In the early hours of September 16, the Federal Police established fixed control points on several motorways and started checking the vehicles of people crossing into German territory.

Similar controls have been in place for around 11 months at the country’s borders with Poland, the Czech Republic and Switzerland and, following the Olympic Games in Paris, on the border with France.

Since 2015 they have also been in force on the border with Austria.

Interior minister Nancy Faeser (SPD) had ordered recently that the controls should be expanded to cover all German borders. This measure, designed to last for at least six months, should help combat “irregular migration”, Faeser said in a statement on September 15th.

The latest decision came in the wake of an Islamist terror attack allegedly by a Syrian asylum seeker in Solingen (North Rhine-Westphalia) where three people were stabbed to death at a “festival of diversity” on August 23.

There are doubts about the efficacy of the newly introduced controls. The police were said to not be searching all vehicles, rather carrying out random spot checks. “We are trying to minimise the disturbances for cross-border traffic,” a Federal Police spokesman said. As of the first 15 hours of operation, no serious traffic jams were reported along Germany’s western borders.

Despite the move, asylum seekers cannot be turned away at the border  – so-called “pushbacks” – unless they are already registered as asylum seekers in another European Union member state.

Politicians from Germany’s Conservative Christian Democratic Union and Christian Social Union parties had demanded the government introduce such pushbacks as an emergency measure at a migration summit in Berlin on September 10. The ruling coalition of Social Democratic Party, Greens and Liberal Democrats (FDP) turned down the request, prompting the CDU to abandon the talks.

Many commentators have claimed the new border controls were ineffective. The right-wing Alternative for Germany party (AfD) called the measures “voter fraud”.

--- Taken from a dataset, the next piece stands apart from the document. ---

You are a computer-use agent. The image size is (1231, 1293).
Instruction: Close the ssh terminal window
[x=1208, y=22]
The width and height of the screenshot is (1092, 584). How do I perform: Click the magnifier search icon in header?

Stefan Seidler, a Danish-German politician of the South Schleswig Voters’ Association (SSW), the party representing the interests of the Danish and Frisian minority populations in Germany in the German Parliament, called the controls disproportionate and “a dip into the populist bag of tricks”.

Matthias Goldmann, professor for international studies at EBS university in Hesse (Germany), called the border controls a “placebo”.

Germany’s neighbours are said to be equally dissatisfied. Polish Prime Minister Donald Tusk called the plan unacceptable. Austrian interior minister Gerald Karner said his country would not take back any people turned away at the German border.

In April this year Faeser had claimed the border controls already in place then had prevented 17,600 illegal entries into Germany and led to the arrests of 708 human traffickers.

In the first three months of 2024, more than 71,000 people had already applied for asylum in Germany.